My First Run
Reposted from April 2020…
Before opening GAIN, I hit a serious rough patch. I’d spent a year cautiously training—trying not to aggravate my back and hip—followed by a full year off from working out altogether. As a former athlete with no team, no goal, and chronic pain, I had nothing to train for. That mix of lost motivation and fear of making things worse kept me away from the gym entirely.
Running had always hurt. In college, we’d do captains’ practices down Hills Beach Road, and every single time, I’d strain a groin muscle. I’d be limping for a couple of days before it faded—just in time for the next running workout to set me back again.
Despite how much I hated it—how uncomfortable and boring it felt—I remember thinking: Someday I should run a marathon. It didn’t make sense, but I figured anything that difficult and miserable might be worth overcoming.
That thought disappeared for years.
Then one Saturday morning in the spring of 2014, something changed. I had recently started getting back in the gym. I was managing my injuries, spending real time stretching and foam rolling. For the first time in a long while, I wasn’t training to compete—I was training just to be human again. To move well. To stop hesitating out of fear.
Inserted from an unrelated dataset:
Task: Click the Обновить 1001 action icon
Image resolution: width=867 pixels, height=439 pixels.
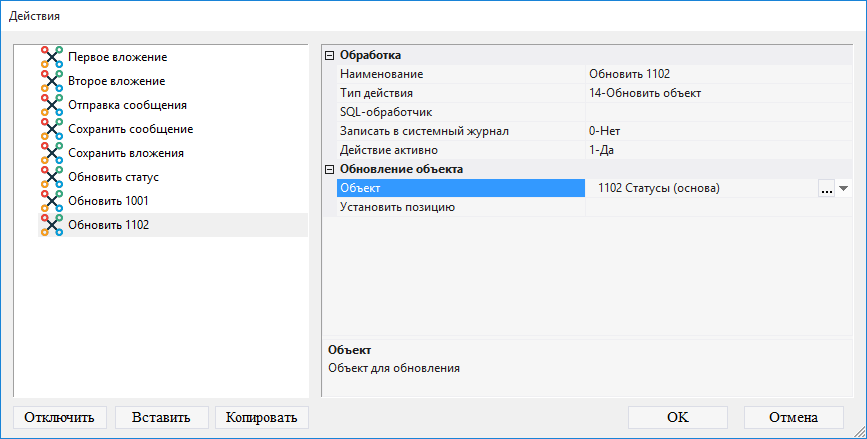Action: tap(52, 201)
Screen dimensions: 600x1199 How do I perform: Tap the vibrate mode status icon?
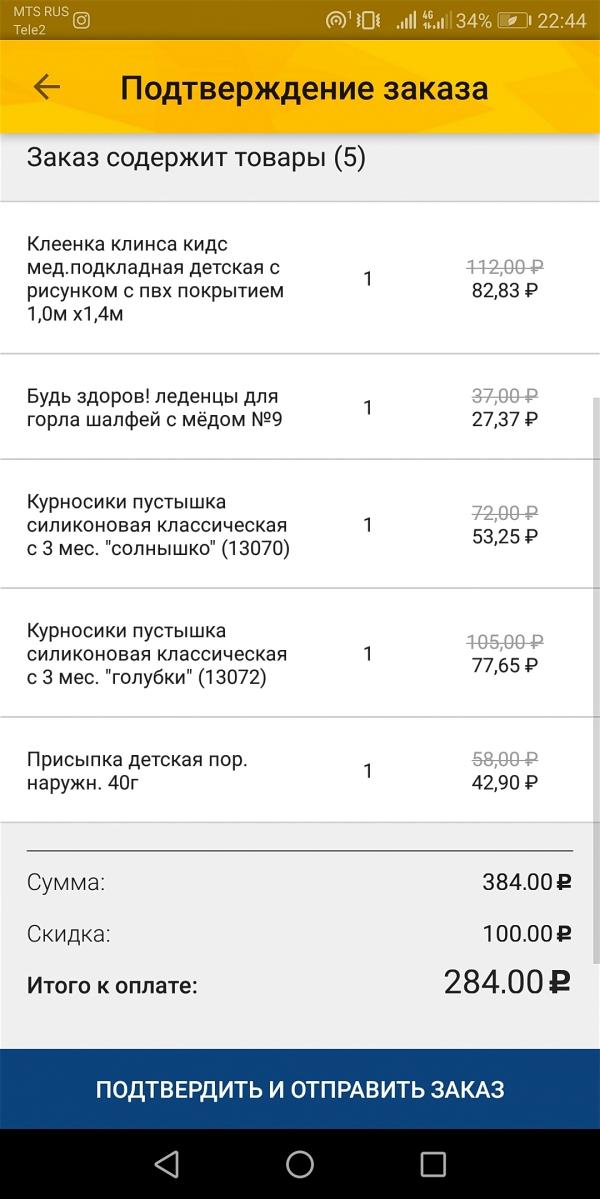(x=369, y=21)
That meant I had to learn to run without getting hurt.
So I dove in: I studied running mechanics, explored the Pose Method, and treated running as a skill—not a race. I didn’t like it, but I believed I should at least be capable of it.
That Saturday, Hannah and I left my apartment in Hampton with one goal: run 1.2 miles to the Secret Spot for breakfast burritos and iced coffee. Solid motivation.
The whole way there, I thought about how to lean and fall to create momentum, how to let my feet just kiss the pavement and lift them off quickly. By the time we arrived, my calves were seized up, my achilles were aching, and the bottoms of my feet were screaming.
We ate our burritos watching cars pass by on their way to the beach. We walked home. That became our summer routine. It was the first time I ever consistently ran—week after week, every Saturday.
In September, we ran down to the Secret Spot one morning and found it boarded up—closed for the season. And just like that, the ritual ended. I forgot about running again for a while.
It wasn’t until two years later, after we got Clementine, that I discovered trail running—and finally started to call myself a runner.